Qu’il s’agisse de transformation digitale ou de transformation numérique, c’est comment aller vers ce zéro papier, vers un système éducatif où les cours ne s’arrêtent pas en cas de fermeture des écoles …. Mais pourquoi ce n’est pas possible ? En Tunisie, Il n’y a pas encore une démocratisation de l’accès à Internet.

La notion de partage est également importante. J’aurais aimé avoir une plateforme pour réunir à distance les 24 directeurs des DRAC en Tunisie et partager avec eux des documents dans un esprit collaboratif et contributif. Je pourrais dans ce cas être dans mon bureau à la Kasbah mais partager les problèmes de mon collaborateur au fin fond de la Tunisie.

Dématérialiser les demandes de subvention permettrait également des évaluations anonymes.

Pour nous, ce serait un grand pas si on arrivait à organiser tout cela. C’est aussi comme cela qu’on rétablit la confiance en organisant la traçabilité des décisions. C’est une manière de traduire concrètement la lutte contre la corruption.

La jeunesse Tunisienne est-elle en phase avec cela ?

Oui, je pense que la jeunesse tunisienne voyage grâce au numérique même si elle n’a pas la possibilité de se déplacer, ceci est très visible à travers la popularité de nos blogueurs et nos artistes sur des plateformes numériques telle que YouTube. Le microbloging et les réseaux sociaux numériques permettent également à la parole tunisienne de voyager. Ça a permis à des talents inconnus ou à des influenceurs de se faire connaître sans quitter leur chambre. C’est un vecteur très important pour l’expression quelle que soit sa forme : politique, artistique, culturelle, académique.

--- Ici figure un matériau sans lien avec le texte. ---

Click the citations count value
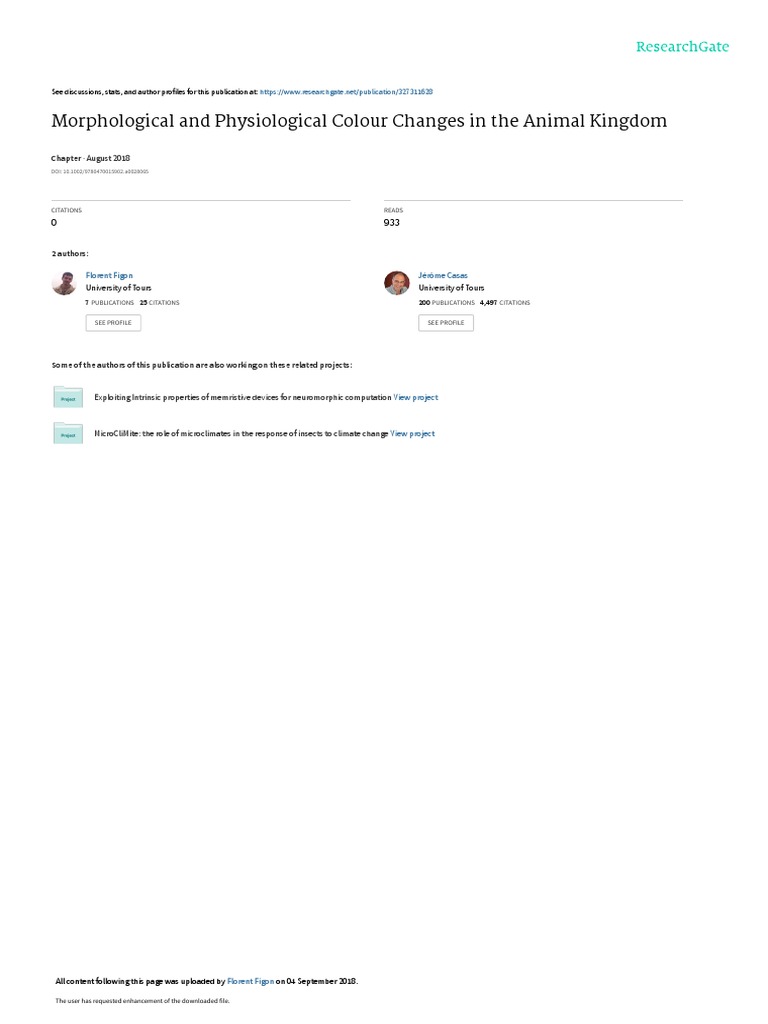 54,223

C’est le moment de faire la révolution numérique et la révolution culturelle en même temps. Il faut sortir de la violence des discours qui ont lieu dans l’espace public et politique en Tunisie depuis un ou deux ans. Or, une révolution numérique est comme un TGV international et universel. Soit on monte dans le TGV, soit on reste sur le quai. Et monter dans le TGV pourrait permettre de sortir du climat actuel étouffant. Les jeunes attendent que l’État prenne les choses en main.

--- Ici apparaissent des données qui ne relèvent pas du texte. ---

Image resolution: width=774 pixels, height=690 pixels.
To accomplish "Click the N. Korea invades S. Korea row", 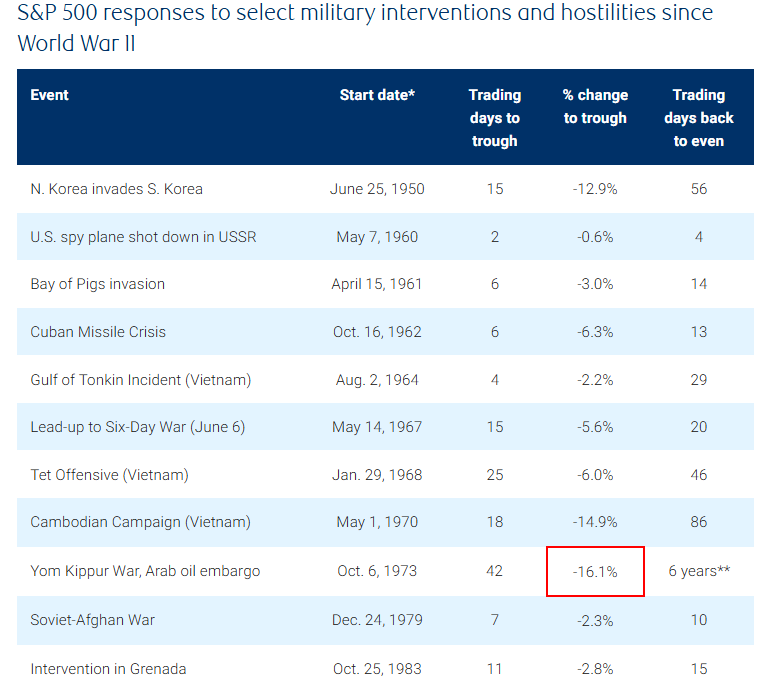I will point(117,189).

En fait, tout dépend du contexte dans lequel on a évolué. Comme je suis une universitaire, je suis très attentive aux évolutions et au point de vue des jeunes. J’essaie donc de préparer l’avenir. Il y a dix ans, je sentais que le numérique et la 3D pouvaient valoriser le patrimoine de la Tunisie, qui est un musée à ciel ouvert. Aujourd’hui, je me dis qu’il faut changer la donne pour l’administration, pour les opérateurs privés, lutter contre la corruption en mettant de la transparence via la digitalisation. C’est comme cela qu’on va retrouver de la confiance entre l'État et les acteurs de chaque écosystème. Je crois toujours à la sagesse du peuple tunisien, à la volonté de certains pour s’en sortir.

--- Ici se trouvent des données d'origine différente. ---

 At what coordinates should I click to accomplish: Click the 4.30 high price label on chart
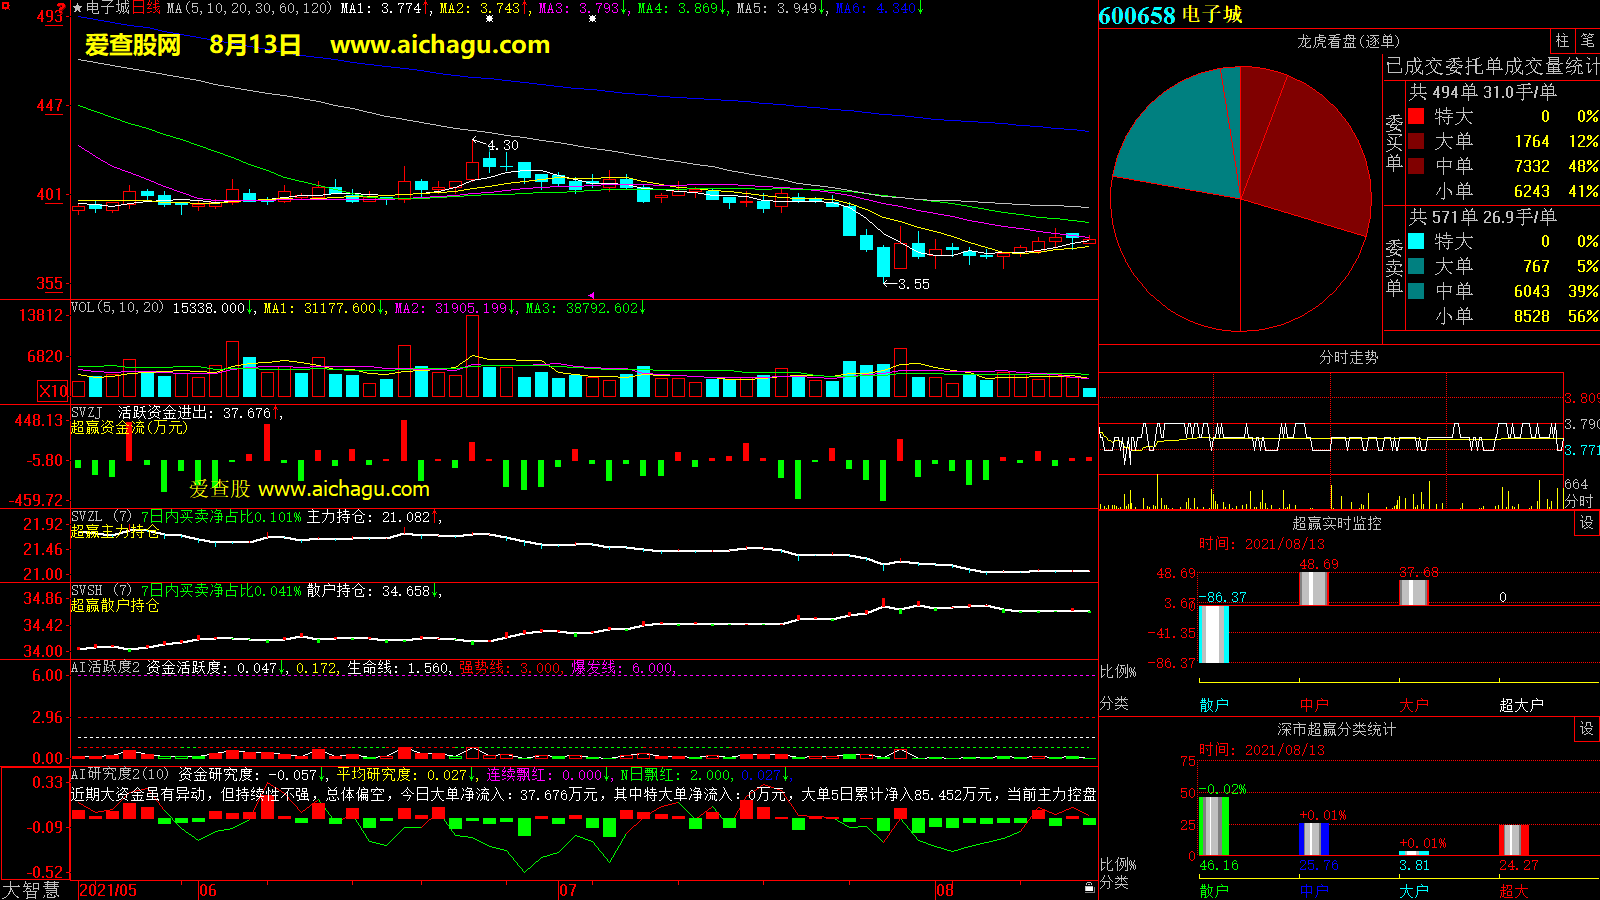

Personnellement, je reste optimiste. Tout en ayant réintégrée l’université, j’ai créé une association « MANARAT CINEMA POUR TOUS ». L’association est encore récente et fraîchement établie. Créée en 2020, elle s’engage clairement pour le droit fondamental de chaque personne à l’accès au cinéma. Au-delà de l’organisation de la 3ème édition du « festival Manarat du cinéma méditerranéen » qui aura lieu du 24 au 30 juillet 2021 et la première édition de l'événement dans les sites archéologiques « Ciné Racines by MANARAT » , en prolongement du festival MANARAT 2021, MCPT estime qu’il est vital de tenir des conférences et des rencontres avec jeunes talents et des experts autour des thématiques innovantes des industries culturelles créatives, d’organiser des Think-Tanks pour traiter les questions d’ordre stratégique comme les politiques culturelles publiques en matière d’éducation à l’image, et d’innovation personnelle et institutionnelle. MCPT est aussi une association ambitieuse qui veut allier culture, image, civilisation et art. 

Les attentes sont multiples. Les moyens existent. Les cerveaux de nos équipes et des jeunes en Tunisie luisent d’idées et de bonne volonté. Et la stratégie est solide et finement brodée. Mettons-la en œuvre.